● **Problem requirements**
Continue the waiver agreement text from the point where it stops, before any of the entries.

----- Passage for review

WAIVER AGREEMENT

EX-10.5 6 a04-14038_1ex10d5.htm EX-10.5

EXHIBIT 10.5

 

WAIVER AGREEMENT

 

DATE:    October 29, 2004

 

PARTIES:

 

 

 

MEDICALCV, INC.,

 

a Minnesota corporation

(the “Borrower”)

 

 

PKM PROPERTIES, LLC,

 

a Minnesota limited liability company

(the “Lender”).

 

RECITALS:

 

A.            Paul K. Miller (“Miller”) is a director and shareholder of the Borrower and is a member and manager of, and has a material financial interest in, the Lender.

 

B.            The Lender has previously made available to the Borrower a $943,666 discretionary credit facility under a Discretionary Credit Agreement dated January 17, 2003 as it may have been or may be amended, modified, supplemented, restated or replaced from time to time (the “January Discretionary Credit Agreement”), a $1,000,000 discretionary credit facility under a May Discretionary Credit Agreement dated July 1, 2003 as it may have been or may be amended, modified, supplemented, restated or replaced from time to time (the “May Discretionary Credit Agreement”), a $500,000 discretionary credit facility under a November 11, 2003 Discretionary Credit Agreement (the “November 2003 Credit Agreement”), and a $250,000 discretionary credit facility under an April 16, 2004 April 2004 Discretionary Credit Agreement (the “April Discretionary Credit Agreement” and together with the January Discretionary Credit Agreement and the May Discretionary Credit Agreement, the “Credit Agreements”).

----------
----- Given records

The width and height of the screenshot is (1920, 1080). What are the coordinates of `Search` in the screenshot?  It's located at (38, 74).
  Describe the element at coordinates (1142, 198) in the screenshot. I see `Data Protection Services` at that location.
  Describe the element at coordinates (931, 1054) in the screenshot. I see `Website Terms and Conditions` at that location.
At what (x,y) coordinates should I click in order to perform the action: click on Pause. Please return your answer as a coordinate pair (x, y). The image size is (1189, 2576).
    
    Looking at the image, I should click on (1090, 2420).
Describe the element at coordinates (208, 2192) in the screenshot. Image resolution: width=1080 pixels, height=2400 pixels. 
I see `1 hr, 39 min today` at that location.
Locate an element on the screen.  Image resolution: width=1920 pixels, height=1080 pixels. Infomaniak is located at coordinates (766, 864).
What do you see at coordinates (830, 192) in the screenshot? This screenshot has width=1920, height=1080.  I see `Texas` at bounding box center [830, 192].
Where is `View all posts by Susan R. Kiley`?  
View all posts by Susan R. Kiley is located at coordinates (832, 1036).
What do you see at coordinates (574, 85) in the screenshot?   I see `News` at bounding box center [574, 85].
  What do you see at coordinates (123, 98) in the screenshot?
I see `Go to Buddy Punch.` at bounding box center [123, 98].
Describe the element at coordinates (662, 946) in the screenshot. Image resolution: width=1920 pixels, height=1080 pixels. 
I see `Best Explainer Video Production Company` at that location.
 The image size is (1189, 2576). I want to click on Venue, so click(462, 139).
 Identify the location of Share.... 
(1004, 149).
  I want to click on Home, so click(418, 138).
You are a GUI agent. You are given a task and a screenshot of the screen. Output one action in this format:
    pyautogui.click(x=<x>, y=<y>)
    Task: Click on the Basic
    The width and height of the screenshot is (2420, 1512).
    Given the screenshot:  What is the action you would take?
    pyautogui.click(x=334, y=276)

----------

● **Answer**
 

C.            The Borrower is not in compliance with the Credit Agreements with respect to periods prior to the date hereof as set forth on Exhibit A hereto.

 

D.            The Borrower’s noncompliance constitutes a default under the Credit Agreements.  All applicable cure periods, if any, available to cure such defaults have passed, and such defaults are each separate Events of Default under the Credit Agreements (the “Existing Defaults”).

 

E.             The Borrower has requested the Lender to waive the Existing Defaults.

 

F.             Capitalized terms not otherwise defined in this Agreement shall have the meanings given such terms in the Credit Agreements.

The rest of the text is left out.